◆ TASKS FOR THIS EXERCISE:
1 > In the commentary on Bank Negara Malaysia's interest rate path, what is the ratio of household debt to GDP?
2 > Go on with the commentary on Bank Negara Malaysia's interest rate decisions from the point where it stops.

◆ PROVIDED PASSAGE:

==*==

Last week, we discussed Bank Negara Malaysia’s (Bank Negara) decision for a more tempered path in raising interest rates in the country, breaking from the US Federal Reserve and other major central banks around the world. And there are good reasons, we believe, for this. By limiting mark-to-market losses (due to higher interest rates) for the bond holdings of banks, Bank Negara is preserving the aggregate capital buffer and, more importantly, lending capacity, of the domestic banking system. Keeping domestic interest rates low also helps put a lid on the burden of debt servicing, for leveraged households, businesses as well as the government. Household debt to gross domestic product (GDP) remains relatively high at 67.4%, while government debt and liabilities totalled RM1.5 trillion or 83% of GDP (scan the QR code below for a refresher on last week’s article).
That has spurred more calls, including from local economists, academicians and politicians, for Bank Negara to continue holding interest rates at current levels, regardless of global interest rates — to help leveraged households and businesses, support economic growth and prevent additional pressures on cost of living inflation. In economics, no matter how much one wishes it to be true, there is no such thing as a free lunch. We have said this many times.
Yes, there are valid reasons for keeping interest rates low, but they come at a cost. Every decision in life involves a trade-off. The tradeoff for low interest rates is that it punishes savers and is a major — though not the only — factor behind the recent ringgit depreciation. Of this, we have no doubt.

==*==

◆ DATA BLOCK:
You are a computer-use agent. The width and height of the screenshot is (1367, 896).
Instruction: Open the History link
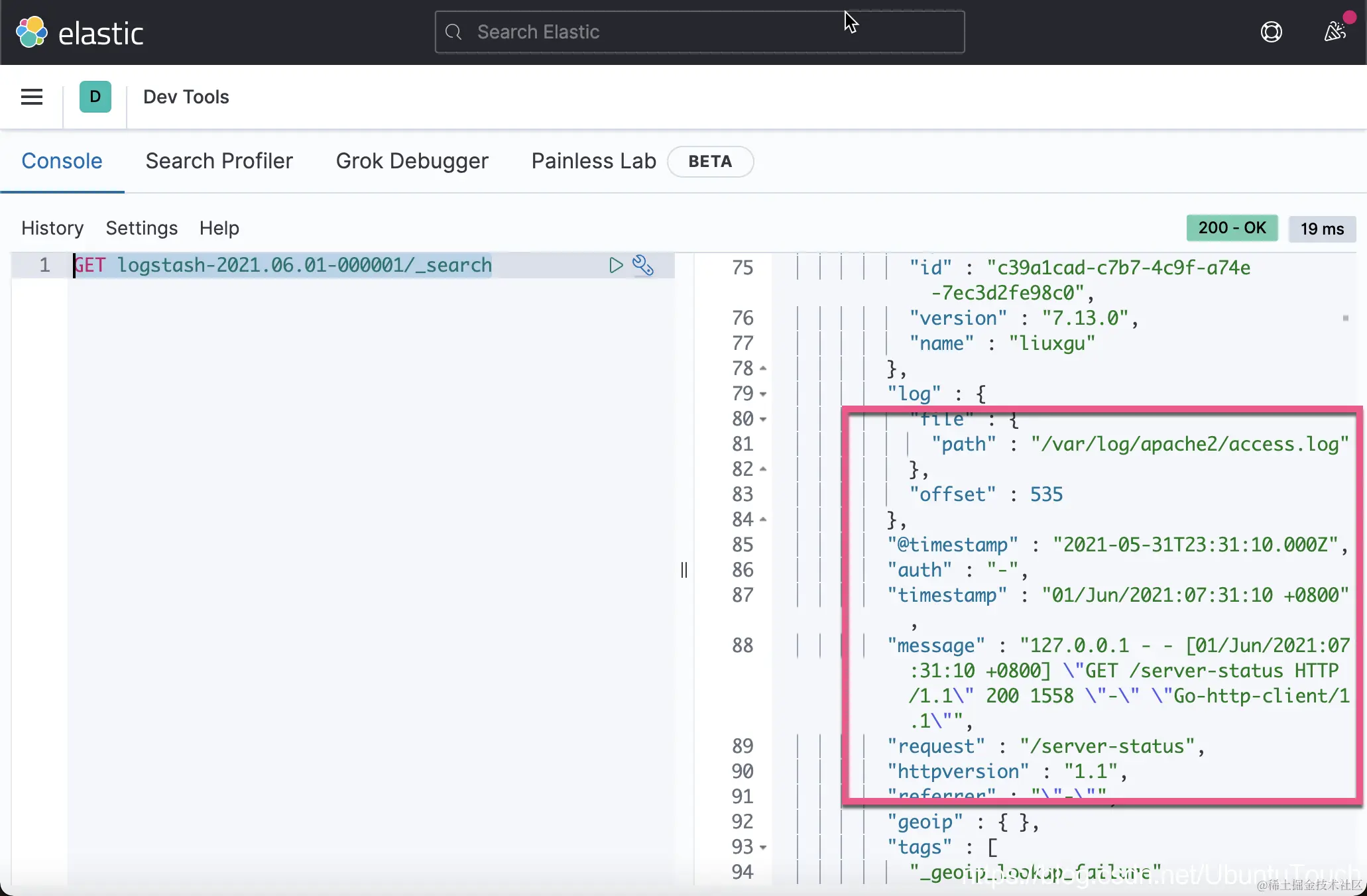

==*==

◆ TASK RESPONSES:
1 > 67.4%

2 >
In case readers are confused by all the contradictory noise in the local media recently, we decided to spend some time this week explaining factors that affect a currency’s value. For some, the subject matter may be a bit dry and theoretical. But we think it is worth some space here, if only to lay the groundwork for our next article, which we believe will be more interesting.
To recap, “interest rate” is the domestic price of money or credit. “Exchange rate”, on the other hand, is the external value of a country’s currency, which is determined by demand for and supply of that currency. Exchange rate is expressed in pairs — for instance, US dollar to ringgit or Singapore dollar to ringgit — as the rate at which one currency can be exchanged for another based, primarily, on relative economic fundamentals between the two countries. When demand is higher than supply, the currency’s value will appreciate and vice versa.
What drives exchange rates?
The difference in interest rates between two countries is one of the major drivers for cross-border fund flows and in the foreign exchange (forex) market. Higher (lower) interest rates offer lenders in an economy higher (lower) returns relative to another country — and, therefore, would attract more (less) foreign capital, all else being equal.
For example, the interest rate in the US has been rising at a faster clip compared to that in Malaysia (and most of the world) over the past one year. That translates to stronger demand for the US dollar, as investors seek to earn higher returns. In fact, just last weekend, a friend happily mentioned that he was earning a 7% interest rate on short-term, two-week US dollar deposits in a Malaysian bank, well above the returns on ringgit deposits of any duration. As a result, the US dollar strengthened and the ringgit depreciated (see Chart 1). A similar correlation is seen between the Singapore dollar and the ringgit over the same period — as the difference in interest rates between Malaysia and Singapore narrows, the ringgit weakened (see Chart 2).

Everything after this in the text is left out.